Rewrite the rows from the line with "Click the PHOTO button circled in red" to the line with "tap(366, 351)", changing "screenshot" to "screen capture" and keeping everything else the same. Leave the pictures out.
....
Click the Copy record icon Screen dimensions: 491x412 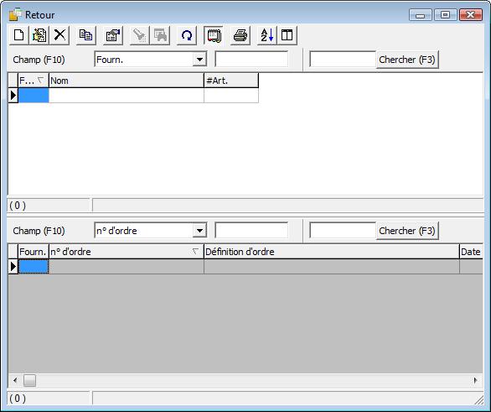(x=85, y=34)
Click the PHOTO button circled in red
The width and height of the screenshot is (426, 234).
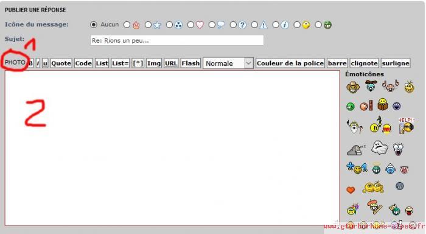click(x=15, y=62)
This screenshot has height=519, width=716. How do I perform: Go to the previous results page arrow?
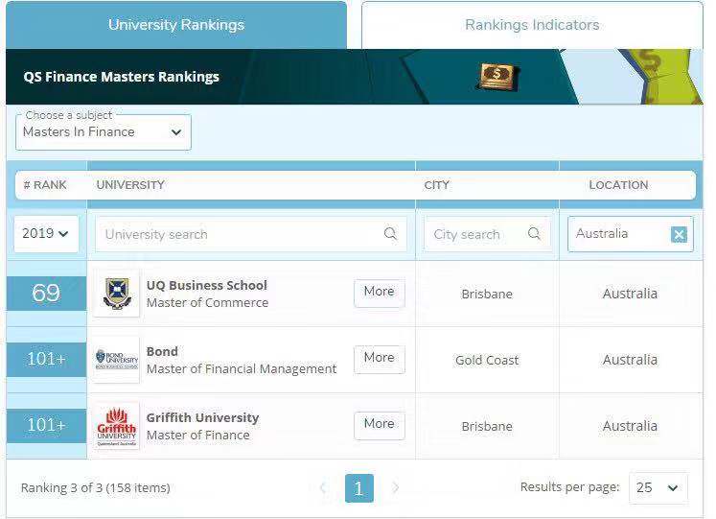tap(322, 488)
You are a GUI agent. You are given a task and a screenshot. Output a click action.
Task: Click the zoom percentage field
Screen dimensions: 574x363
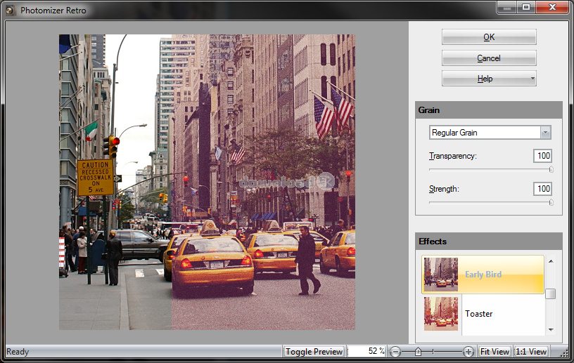tap(366, 351)
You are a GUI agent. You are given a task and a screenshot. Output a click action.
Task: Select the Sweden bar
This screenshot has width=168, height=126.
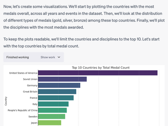point(52,117)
....
→ Expected output:
Click the PHOTO button circled in red
The width and height of the screen capture is (426, 234).
click(x=15, y=62)
This screen capture has height=519, width=716. How do I perform: Go to the previous results page arrow?
tap(322, 488)
You are a GUI agent. You are given a task and a screen capture. Output a click action.
Task: Click the zoom percentage field
Screen dimensions: 574x363
tap(366, 351)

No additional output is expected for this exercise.